Well, my first piece of fiction as an adult.

In his essay, Mr. Orwell wrote, “From a very early age, perhaps the age of five or six, I knew that when I grew up I should be a writer.”

It wasn’t that way for me, although I did write a fair bit as a kid: mostly poetry and short stories, including a very, very earnest story called, “Friends Forever.” I wasn’t exactly a prodigy. But I did enjoy making things up and writing them down in my loopy, girly script.

And then, as I grew up, I drifted away from fiction. I became an academic and then a freelance art critic, and I wrote a fair bit of non-fiction. I still do, and I love that process.

No. I am grateful for that process. Through the cherry-picking of words that will articulate what I want to say, I figure out what I am saying. It’s how I understand art and history and theories more deeply.

Now that I think about it — write about it — it’s like Orwell’s Historical Impulse, which he describes as “the desire to see things as they are.”

But fiction is different. It takes me places I didn’t even know I could imagine. Writing fiction is magical. Sometimes, I am almost breathless when I write, and that’s not an exaggeration. I want to find out what happens next.

Of course other times — often, really — it’s plodding and sticky. But when it’s flowing, and I’m in it, really in the writing, it’s as close to alchemy as I’m ever going to get. The characters talk to each other. The next element in the plot is revealed. Or, all of a sudden, something insists on being inserted into an earlier chapter. I rewrite as I write. I understand as I go. And I keep going until I’ve created something out of nothing.

So, now, this alchemical escapism has become its own demon. A friendly, if slightly nagging, demon that I have welcomed into my life, onto my couch where I sit with my laptop, wondering where the writing will take me.

 

(This essay was originally produced for MagnoliaChapterOne.com, March, 2014)

Who Wrote a Book?

I recently finished my first novel!

It’s an upper Middle Grade adventure, blatantly inspired by, and written for, my two spunky daughters.
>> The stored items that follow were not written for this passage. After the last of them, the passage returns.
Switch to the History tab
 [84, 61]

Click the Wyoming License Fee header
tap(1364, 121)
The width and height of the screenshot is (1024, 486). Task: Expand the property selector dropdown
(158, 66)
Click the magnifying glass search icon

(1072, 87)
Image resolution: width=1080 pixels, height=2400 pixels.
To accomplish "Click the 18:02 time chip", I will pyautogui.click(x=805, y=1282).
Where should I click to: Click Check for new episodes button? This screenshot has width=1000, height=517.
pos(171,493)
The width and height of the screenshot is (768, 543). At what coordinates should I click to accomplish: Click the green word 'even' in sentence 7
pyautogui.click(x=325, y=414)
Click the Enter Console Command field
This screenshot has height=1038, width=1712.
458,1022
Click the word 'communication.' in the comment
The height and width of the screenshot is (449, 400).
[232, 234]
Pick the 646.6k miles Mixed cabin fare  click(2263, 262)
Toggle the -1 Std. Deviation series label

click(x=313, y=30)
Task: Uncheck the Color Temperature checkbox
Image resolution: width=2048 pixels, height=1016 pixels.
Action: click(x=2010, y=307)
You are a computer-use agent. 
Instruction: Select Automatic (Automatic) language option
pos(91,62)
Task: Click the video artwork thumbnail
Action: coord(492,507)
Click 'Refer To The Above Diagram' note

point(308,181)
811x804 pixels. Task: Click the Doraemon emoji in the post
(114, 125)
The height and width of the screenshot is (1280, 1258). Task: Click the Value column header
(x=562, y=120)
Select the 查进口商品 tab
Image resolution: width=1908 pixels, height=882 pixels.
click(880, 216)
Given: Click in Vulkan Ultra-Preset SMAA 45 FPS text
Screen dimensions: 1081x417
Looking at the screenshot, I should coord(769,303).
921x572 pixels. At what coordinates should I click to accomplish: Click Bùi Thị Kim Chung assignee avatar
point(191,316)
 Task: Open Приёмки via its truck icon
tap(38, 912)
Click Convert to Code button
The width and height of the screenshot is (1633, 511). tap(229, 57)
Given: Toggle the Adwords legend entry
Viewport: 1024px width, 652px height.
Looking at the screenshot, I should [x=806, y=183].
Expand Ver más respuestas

I didn’t set out to write a novel. I was pulled into it while avoiding my dissertation, walking my dog, and dragging my two daughters along on “It’s good for you!” hikes in Discovery Park, the big, semi-wild park near my house in Seattle.

I started thinking about what it would be like to live in the park and I couldn’t get the idea out of my head. And so I started writing.

Here’s what my heroine, thirteen year old Asha Barden, would say about the book:

“Oh, scrud. Let me think…Okay, I’ve got it: This book is about different ways to create a society.  At first I thought that our way, The Commune’s way, was perfect: ordered, harmonious, cooperative. But lately, well, I’m not so sure…”  

Here’s my blurb-in-progress:

One hundred years in the future, in a communal, anti-materialistic culture devoid of electricity, thirteen-year-old Asha Barden helps to maintain Tellings: myths from around the world, historical stories about life before The Bombing, and origin stories about her ancestors’ brave settlement of Discovery Park, a sprawling wilderness within the now-defunct city of Seattle.

As summer approaches, Asha has a choice to make: Will she stay in The Park, studying the commune’s Tellings and building a treehouse with her friends Dare and Lavender? Or will she have the courage to venture beyond Discovery Park?

If she stays, she will please her friends, the Tellers, and her parents who still mourn the loss of her sister five years before. If she goes, she might at last break free from the past and discover new stories of her own to tell.  But what she encounters might threaten the harmony of the community she cherishes.